Nesta altura se percebe, que após séculos habitando as planícies e montanhas do Líbano, como tantas outras comunidades do mosaico levantino que se tornaram minoritárias no mundo que se tornou arabizado e islâmico, a relação com os novos donos do poder alternou acomodação e conflito. Naturalmente, as minorias tendem a inventar suas próprias narrativas de “resistência” que na maioria das vezes está longe de ser realidade. Pior, certas narrativas que circulam no presente são inventadas no presente com um objeto político no presente e, portanto, pouco ou nada se relacionam ao passado. Os maronitas, entre tantas outras minorias étnicas, religiosas, inclusive as seitas minoritárias muçulmanas, vivendo em um mundo de maioria islâmica sunita, se tornaram particularmente criativos na arte de inventar ou exagerar um passado imaginário para justificar sua política no presente.

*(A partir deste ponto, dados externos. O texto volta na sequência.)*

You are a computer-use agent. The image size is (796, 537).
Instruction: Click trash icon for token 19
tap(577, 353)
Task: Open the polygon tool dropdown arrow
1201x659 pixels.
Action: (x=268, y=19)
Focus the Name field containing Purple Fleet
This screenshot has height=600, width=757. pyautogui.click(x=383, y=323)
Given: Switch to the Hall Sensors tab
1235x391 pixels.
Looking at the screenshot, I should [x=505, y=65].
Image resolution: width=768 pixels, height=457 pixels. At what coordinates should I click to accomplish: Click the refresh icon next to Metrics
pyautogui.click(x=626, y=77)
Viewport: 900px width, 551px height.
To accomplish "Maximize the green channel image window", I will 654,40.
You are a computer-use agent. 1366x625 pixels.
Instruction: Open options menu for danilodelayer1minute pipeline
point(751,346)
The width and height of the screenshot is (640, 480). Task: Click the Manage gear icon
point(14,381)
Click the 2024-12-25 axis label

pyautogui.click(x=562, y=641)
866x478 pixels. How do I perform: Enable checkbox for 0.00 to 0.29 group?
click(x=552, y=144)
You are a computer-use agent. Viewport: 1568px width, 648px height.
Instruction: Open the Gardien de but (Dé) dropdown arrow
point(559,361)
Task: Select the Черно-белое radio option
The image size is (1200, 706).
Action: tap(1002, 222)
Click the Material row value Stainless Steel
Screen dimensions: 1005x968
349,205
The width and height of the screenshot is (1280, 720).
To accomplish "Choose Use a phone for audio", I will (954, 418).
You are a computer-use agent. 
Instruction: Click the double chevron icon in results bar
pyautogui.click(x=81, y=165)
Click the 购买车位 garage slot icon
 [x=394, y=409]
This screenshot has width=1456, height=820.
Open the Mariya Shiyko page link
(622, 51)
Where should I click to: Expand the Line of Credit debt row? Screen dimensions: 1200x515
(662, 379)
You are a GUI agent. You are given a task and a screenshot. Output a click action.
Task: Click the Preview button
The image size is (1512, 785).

Portanto, não são as narrativas que deram origem ao excepcionalismo e a auto-segregação maronita, as narrativas é que foram inventadas distorcendo o passado para justificar suas escolhas no presente. Segundo Kamal Salibi, a comunidade maronita vivendo nas cidades costeiras do atual Líbano apoiaram os cruzados, mas os maronitas das montanhas, inclusive, quem sabe, os “antepassados” daqueles que atacaram Ehden, eram inimigos dos cruzados. O que mudou? Certamente o mundo mudou muitas vezes em quase um milênio. O que infelizmente não mudou foi determinação fanática, que se consolidou, desde então, em se comportar como uma eterna “quinta coluna” ou abraçar como mantra a ideia de ser uma “rosa entre os espinhos”, como em 1510, de maneira oportunista, o papa Leão X definiu os maronitas. O pior é que eles acreditaram.

Com a chegada dos turcos otomanos, que substituíram os turcos mamelucos, dois momentos definem o Líbano contemporâneo e obviamente o destino dos maronitas. O primeiro a “aventura” de um certo Fakhreddin na virada dos séculos 16 para o 17. Fakhreddin, filho de um clã de notáveis das montanhas do Chouf, pertencia a uma seita heterodoxa que desfrutava de um status islâmico altamente controverso em um mundo islâmico dominado pelos otomanos sunitas-hanafi-ash’ari-sufi. Para efeito de cobrança de impostos, às vezes, os drusos eram considerados “muçulmanos”, mas legalmente eram considerados “hereges” incorrigíveis, além da disposição atávica para se rebelar contra o poder central.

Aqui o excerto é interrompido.